In the data, find the word "each" and copy out every line that has it.

=== Section Start ===

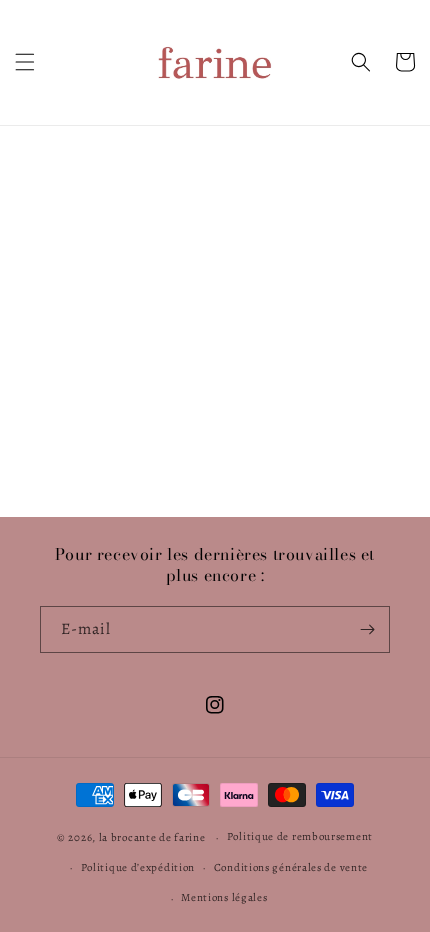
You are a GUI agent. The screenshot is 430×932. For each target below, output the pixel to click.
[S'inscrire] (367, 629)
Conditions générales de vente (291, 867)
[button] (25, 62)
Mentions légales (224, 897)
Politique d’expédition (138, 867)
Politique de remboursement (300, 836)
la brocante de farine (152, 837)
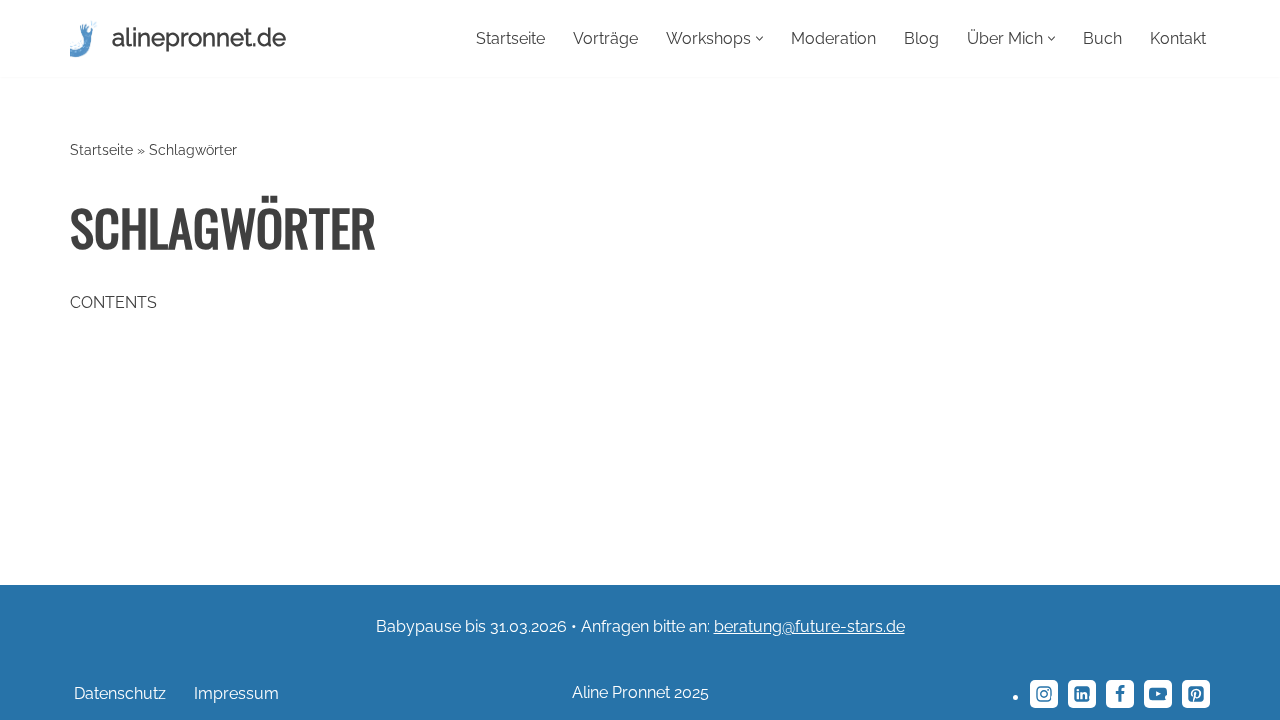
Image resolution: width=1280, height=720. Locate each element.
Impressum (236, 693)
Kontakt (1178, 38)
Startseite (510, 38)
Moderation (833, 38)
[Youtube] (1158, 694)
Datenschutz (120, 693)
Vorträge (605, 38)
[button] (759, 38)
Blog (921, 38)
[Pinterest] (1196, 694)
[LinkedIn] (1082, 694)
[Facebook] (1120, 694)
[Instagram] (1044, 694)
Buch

=== Section End ===

* **RESPONSE**:
You are a GUI agent. The screenshot is 430×932. For each target below, output the pixel to click.
Image resolution: width=1280, height=720. Locate each element.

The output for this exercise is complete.